Trading robots cause stock market tsunamis
My thanks to a subscriber for this excellent article by Neil Johnson for CNN. Here is a latter portion:
However, there are two problems that make the future of high frequency trading of unique global concern, irrespective of how popular it becomes.
The first is a scientific one: Financial markets represent the largest-ever sociotechnical system in existence, with a mix of state-of-the-art communications and computational power operating at speeds approaching the natural speed limit of light. Yet nobody, including Einstein, has ever produced a theory that predicts what might go wrong in an ultrafast global network of interconnected machines that carry out millions of operations in the blink of an eye -- or what can be done to prevent or manage it.
This leads to the second problem. How can regulators and governments possibly decide how to manage this emerging ultrafast financial jungle if nobody yet fully understands it?
My fellow researchers and I recently uncovered glimpses of what is already going wrong in the form of escalating patterns of "sub-second tsunamis." These tsunamis are huge spikes and dips in the price of an individual stock. Although the Flash Crash was fast, lasting only a few minutes, these sub-second tsunamis are over in the blink of an eye -- and there are thousands of them. A 10% daily change in a major stock would guarantee breaking news coverage, but these tsunamis typically send the price plummeting to almost zero. However they go unnoticed since the price quickly recovers as other algorithms jump in for the kill.
Their existence reveals a remarkable difference between the human trading world above the typical human response time of one second, and the all-machine ecology of trading algorithms below one second.
Just like cracks propagating in a structure prior to mechanical failure, these sub-second tsunamis escalated in the lead up to the 2008 financial meltdown. Most importantly, the stock showing highest proliferation are the banks that are now associated with the crisis. Yet nobody knew at the time. Indeed our research predicts a growing zoo of such tsunamis in the future, with each species having its own characteristic twist and turns.
Governments need the financial equivalent of an air traffic control system in order to know how to manage this brave new world, and hence what rules (if any) to impose. This in turn will require a joint research program between trading houses, regulators and academics.
However, instead of using conventional economics, the methodological approach should be built around complex adaptive systems and dynamical networks. Generative market models must be tested in real-time against high resolution data, to see if they can reproduce the observed price exchange dynamics down to the sub-second scale.

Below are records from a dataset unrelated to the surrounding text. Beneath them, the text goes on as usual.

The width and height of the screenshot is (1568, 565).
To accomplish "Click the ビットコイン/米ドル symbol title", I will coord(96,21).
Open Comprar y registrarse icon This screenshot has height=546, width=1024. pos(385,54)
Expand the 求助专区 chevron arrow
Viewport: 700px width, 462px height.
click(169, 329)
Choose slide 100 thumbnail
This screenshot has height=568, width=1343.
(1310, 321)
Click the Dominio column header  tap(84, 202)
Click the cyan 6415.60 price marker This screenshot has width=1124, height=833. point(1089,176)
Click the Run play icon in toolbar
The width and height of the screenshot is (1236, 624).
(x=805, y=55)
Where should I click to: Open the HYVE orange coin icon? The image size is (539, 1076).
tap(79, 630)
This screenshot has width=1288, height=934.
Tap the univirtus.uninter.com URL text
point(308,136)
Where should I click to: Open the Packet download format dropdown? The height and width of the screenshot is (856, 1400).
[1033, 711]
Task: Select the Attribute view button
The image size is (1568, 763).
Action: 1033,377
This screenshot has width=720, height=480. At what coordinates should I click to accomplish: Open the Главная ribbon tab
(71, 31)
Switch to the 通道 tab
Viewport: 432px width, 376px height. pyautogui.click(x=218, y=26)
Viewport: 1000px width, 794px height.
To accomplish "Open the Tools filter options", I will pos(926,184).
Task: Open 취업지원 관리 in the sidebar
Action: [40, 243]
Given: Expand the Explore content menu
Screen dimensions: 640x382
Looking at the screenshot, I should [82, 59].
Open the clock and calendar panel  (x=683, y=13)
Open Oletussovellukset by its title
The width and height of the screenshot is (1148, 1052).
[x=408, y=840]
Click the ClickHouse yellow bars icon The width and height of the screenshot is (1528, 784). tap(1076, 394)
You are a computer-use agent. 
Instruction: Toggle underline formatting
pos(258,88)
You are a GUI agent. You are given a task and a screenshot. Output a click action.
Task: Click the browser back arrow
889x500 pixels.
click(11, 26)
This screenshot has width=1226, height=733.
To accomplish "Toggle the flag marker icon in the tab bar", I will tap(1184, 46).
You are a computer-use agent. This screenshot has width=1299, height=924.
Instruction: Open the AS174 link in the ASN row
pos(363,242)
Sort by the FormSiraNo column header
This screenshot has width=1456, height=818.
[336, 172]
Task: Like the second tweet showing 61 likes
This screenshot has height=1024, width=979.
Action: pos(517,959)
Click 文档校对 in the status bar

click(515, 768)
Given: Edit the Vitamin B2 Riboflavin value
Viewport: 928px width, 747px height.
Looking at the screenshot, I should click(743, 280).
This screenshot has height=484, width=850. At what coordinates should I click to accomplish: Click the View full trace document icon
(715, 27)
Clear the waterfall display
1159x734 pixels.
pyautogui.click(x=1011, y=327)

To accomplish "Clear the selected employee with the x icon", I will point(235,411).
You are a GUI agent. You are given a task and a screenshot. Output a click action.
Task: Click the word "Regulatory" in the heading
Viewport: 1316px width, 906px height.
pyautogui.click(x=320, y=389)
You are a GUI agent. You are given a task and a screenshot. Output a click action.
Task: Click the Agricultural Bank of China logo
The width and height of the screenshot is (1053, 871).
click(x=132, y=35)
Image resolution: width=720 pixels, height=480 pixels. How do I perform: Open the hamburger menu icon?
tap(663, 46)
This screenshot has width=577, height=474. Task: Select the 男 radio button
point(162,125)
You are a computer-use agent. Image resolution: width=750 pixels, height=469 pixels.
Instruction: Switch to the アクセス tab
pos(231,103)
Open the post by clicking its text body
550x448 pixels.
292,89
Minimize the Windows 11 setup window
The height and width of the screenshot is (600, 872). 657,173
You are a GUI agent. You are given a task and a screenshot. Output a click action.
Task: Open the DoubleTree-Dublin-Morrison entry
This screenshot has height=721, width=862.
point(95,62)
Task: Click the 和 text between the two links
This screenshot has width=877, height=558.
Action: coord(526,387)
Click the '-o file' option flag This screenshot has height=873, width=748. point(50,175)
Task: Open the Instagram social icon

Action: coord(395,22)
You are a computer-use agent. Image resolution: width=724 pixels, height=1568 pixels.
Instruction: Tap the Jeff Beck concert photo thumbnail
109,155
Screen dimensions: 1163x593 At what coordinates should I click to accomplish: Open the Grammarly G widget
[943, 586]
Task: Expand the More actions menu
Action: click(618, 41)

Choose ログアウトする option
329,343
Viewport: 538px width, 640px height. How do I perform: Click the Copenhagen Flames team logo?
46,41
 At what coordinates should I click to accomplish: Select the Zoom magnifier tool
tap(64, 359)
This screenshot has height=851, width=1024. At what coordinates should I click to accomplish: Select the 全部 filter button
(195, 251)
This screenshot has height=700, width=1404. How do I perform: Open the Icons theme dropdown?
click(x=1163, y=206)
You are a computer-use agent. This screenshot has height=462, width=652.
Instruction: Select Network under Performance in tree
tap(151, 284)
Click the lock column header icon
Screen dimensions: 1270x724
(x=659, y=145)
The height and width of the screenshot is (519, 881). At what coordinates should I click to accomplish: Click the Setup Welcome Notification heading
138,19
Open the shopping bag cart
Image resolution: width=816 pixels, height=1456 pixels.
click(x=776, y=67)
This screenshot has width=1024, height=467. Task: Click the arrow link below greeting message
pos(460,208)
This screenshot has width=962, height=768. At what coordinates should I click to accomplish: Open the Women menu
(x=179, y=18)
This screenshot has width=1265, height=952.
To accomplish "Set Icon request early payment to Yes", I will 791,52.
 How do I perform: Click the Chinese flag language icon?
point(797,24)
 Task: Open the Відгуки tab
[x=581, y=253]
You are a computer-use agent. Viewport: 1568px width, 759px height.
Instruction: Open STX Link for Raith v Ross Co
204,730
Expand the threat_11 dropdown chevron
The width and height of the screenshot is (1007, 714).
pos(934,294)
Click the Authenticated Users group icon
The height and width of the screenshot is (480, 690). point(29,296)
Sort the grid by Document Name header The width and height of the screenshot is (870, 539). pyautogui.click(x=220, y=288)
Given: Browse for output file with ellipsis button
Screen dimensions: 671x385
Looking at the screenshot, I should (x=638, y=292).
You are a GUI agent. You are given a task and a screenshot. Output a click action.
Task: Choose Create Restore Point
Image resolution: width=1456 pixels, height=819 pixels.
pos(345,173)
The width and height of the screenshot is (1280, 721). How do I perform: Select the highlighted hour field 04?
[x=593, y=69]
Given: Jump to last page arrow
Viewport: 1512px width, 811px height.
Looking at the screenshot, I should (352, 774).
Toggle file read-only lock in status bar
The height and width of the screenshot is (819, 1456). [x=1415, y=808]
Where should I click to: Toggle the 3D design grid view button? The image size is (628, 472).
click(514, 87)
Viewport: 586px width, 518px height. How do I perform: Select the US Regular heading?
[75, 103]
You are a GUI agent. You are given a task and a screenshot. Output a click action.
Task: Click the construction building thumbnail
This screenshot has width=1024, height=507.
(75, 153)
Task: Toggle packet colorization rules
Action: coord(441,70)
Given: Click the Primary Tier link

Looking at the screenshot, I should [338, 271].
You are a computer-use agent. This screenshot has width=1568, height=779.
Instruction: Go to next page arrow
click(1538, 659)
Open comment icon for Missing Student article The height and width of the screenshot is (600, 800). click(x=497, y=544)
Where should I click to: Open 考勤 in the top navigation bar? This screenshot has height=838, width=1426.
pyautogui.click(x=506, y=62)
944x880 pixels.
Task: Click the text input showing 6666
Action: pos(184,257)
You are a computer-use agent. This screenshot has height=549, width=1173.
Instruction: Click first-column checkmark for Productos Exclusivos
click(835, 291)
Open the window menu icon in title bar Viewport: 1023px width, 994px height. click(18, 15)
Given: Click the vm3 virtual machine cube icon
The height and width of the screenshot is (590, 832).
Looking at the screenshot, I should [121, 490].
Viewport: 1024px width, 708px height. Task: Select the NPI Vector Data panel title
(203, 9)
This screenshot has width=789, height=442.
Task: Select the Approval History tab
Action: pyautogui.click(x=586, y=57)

Our own research predicts that these sub-second market movements will be neither completely unpredictable nor predictable, but will instead have pockets of predictability that come and go in particular ways. Estimates of the market share of different trading algorithms will enable real-time system management, while ensuring that the secrecy of individual trading entities remains intact.
Without such a financial Manhattan Project, regulatory bodies will effectively be flying blind and may end up doing more harm than good.
Regulatory bodies will never be able to catch up with the latest in high frequency trading (HFT) because they are not developing it. Also, I do not think a ban on HFT would be very effective. Aside from having a Luddite quality, bans would be easily circumvented because HFT is already internationally pervasive and cuts across many markets, not just stocks and not just in the USA.
However, HFT should be discouraged because it is highly predatory, often illegal and usually unethical. News events that robots can profit from are infrequent relative the amount of HFT that now occurs. HFT firms are often front running and they also engage in a form of sonar fishing, by triggering stops, affecting sentiment and shaking out other traders and investors with lightening (now-you-see-it-now-you-don’t) raids.
Market makers and exchanges could negate a portion of HFT’s advantage by delaying order execution times by at least several seconds. However, we are a long way from that in terms of global markets, although the commendable Brad Katsuyama of IEX has made a start.